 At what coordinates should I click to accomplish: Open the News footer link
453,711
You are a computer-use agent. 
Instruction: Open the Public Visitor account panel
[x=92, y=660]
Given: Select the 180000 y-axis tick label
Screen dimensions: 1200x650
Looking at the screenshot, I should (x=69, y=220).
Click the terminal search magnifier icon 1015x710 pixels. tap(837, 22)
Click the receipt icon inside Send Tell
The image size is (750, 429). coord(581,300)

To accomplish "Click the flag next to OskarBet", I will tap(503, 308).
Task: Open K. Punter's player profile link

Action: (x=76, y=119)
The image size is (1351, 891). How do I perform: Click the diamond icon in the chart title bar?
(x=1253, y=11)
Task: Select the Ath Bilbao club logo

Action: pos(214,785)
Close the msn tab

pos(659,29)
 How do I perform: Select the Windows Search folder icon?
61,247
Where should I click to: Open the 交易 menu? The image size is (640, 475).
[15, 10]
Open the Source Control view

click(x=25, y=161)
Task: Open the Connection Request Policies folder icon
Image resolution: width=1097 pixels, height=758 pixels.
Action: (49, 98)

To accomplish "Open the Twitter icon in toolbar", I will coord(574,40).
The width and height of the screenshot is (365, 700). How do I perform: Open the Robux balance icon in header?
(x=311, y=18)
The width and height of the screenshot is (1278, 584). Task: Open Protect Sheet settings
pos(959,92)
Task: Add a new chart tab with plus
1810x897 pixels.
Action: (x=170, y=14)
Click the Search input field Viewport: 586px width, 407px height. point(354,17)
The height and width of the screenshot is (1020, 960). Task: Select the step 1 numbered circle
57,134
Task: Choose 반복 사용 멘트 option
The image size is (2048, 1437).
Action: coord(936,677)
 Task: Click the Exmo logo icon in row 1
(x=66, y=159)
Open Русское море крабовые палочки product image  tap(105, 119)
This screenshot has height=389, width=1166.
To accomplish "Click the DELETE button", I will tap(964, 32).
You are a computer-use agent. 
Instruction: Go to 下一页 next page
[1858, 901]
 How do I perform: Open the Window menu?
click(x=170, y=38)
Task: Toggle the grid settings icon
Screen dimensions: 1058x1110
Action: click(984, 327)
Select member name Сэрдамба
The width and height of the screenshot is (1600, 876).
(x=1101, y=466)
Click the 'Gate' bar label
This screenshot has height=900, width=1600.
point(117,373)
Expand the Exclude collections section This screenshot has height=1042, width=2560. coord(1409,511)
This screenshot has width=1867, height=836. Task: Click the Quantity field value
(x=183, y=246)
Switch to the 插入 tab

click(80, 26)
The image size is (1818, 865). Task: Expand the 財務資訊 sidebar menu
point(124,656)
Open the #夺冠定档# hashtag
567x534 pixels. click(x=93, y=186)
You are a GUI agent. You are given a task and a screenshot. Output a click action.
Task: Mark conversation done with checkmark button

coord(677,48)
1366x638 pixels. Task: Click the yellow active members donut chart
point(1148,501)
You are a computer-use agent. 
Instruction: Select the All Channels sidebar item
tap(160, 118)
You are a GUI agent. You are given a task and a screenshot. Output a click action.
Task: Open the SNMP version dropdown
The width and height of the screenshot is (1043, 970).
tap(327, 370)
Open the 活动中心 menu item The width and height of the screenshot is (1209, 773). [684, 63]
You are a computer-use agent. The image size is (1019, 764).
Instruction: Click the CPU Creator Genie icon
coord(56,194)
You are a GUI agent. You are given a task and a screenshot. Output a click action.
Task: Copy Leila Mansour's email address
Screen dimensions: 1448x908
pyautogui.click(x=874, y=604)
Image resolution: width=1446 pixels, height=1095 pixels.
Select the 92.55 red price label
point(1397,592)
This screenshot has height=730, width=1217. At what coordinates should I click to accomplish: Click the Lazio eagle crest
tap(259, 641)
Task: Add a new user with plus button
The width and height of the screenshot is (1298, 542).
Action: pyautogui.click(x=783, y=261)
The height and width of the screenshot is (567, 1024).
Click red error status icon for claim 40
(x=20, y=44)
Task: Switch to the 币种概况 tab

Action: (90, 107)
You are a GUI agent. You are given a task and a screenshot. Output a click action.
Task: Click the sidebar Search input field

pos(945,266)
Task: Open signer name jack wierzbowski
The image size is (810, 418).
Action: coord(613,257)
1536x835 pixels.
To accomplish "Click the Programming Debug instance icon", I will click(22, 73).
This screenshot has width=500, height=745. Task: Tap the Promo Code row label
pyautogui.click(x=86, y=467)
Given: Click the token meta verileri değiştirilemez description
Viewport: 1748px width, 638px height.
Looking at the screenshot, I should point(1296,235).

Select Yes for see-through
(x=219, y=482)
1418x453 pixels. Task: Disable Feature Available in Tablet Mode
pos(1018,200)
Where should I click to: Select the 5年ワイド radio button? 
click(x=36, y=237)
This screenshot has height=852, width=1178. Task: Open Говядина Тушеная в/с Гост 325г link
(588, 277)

§ WHAT YOU ARE ASKED TO DO:
Copy out each line of the material above that holds the word "plus".

§ RESPONSE:
Task: Add a new chart tab with plus
Task: Add a new user with plus button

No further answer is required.